#### Problem statement:
Return copies of the lines below that mention "menu".
───── Dataset entries
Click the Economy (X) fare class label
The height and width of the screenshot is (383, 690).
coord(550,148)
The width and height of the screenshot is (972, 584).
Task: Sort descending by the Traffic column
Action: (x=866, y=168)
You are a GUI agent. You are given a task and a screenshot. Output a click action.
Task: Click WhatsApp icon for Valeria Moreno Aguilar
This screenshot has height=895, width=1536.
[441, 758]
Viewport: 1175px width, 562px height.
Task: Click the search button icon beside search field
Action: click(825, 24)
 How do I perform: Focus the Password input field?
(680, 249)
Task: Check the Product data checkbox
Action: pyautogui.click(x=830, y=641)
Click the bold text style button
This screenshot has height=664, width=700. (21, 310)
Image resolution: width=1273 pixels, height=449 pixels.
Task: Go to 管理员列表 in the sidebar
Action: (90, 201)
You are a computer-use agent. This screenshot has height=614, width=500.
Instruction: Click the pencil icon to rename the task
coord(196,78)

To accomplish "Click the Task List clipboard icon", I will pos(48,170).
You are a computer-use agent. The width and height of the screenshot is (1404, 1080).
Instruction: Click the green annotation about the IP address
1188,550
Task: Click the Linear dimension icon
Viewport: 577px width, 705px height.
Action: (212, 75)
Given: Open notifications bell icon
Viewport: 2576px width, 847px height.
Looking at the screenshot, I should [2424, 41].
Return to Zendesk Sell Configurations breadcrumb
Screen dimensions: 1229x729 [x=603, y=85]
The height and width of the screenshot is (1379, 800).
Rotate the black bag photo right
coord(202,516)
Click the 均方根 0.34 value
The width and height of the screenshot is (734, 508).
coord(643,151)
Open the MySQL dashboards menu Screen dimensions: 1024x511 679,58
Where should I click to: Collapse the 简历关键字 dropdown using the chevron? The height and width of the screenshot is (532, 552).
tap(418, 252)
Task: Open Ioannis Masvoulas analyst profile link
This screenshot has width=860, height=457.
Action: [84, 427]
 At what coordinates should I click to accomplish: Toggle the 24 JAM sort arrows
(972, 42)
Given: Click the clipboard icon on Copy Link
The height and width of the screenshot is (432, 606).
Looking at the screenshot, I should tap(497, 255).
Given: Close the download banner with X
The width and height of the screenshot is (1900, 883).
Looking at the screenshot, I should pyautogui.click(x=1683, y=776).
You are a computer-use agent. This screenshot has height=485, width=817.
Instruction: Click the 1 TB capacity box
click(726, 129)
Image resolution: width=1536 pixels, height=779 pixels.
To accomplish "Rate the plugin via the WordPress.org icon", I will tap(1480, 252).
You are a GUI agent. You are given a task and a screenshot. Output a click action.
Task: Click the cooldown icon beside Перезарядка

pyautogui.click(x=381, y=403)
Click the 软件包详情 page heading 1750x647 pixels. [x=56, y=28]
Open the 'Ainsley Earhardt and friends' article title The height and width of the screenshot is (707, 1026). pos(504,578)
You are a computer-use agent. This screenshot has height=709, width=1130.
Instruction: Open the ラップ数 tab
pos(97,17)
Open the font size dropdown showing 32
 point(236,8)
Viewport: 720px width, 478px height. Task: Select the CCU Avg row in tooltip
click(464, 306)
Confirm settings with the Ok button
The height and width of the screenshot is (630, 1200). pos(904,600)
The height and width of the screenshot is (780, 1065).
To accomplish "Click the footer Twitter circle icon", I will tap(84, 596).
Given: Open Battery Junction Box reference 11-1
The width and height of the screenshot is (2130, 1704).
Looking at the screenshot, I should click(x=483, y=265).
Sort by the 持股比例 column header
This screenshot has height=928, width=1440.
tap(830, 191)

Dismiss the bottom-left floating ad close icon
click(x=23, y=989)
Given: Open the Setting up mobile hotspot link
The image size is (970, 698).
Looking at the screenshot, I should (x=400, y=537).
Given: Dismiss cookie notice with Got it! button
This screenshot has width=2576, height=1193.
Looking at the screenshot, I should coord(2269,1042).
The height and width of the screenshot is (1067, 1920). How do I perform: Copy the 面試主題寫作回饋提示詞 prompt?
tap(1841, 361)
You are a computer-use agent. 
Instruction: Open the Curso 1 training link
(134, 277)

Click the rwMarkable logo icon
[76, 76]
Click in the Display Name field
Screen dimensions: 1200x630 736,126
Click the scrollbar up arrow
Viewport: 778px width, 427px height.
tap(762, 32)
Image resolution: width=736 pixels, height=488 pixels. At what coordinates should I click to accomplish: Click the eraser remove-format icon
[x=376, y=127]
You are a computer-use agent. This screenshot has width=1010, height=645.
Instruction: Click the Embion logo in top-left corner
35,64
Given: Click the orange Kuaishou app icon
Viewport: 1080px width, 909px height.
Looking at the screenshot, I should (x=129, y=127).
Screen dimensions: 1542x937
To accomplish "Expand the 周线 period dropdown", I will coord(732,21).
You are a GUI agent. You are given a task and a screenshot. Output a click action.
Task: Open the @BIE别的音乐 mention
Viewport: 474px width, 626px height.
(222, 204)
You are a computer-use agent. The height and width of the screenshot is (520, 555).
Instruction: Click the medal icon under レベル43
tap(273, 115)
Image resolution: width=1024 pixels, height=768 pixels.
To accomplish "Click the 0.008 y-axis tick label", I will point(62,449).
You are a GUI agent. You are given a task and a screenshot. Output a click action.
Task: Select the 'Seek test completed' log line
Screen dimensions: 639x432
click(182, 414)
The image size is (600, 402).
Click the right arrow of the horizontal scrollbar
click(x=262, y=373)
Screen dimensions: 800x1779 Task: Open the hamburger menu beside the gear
──────────
#### Output:
Open the MySQL dashboards menu Screen dimensions: 1024x511 679,58
Screen dimensions: 800x1779 Task: Open the hamburger menu beside the gear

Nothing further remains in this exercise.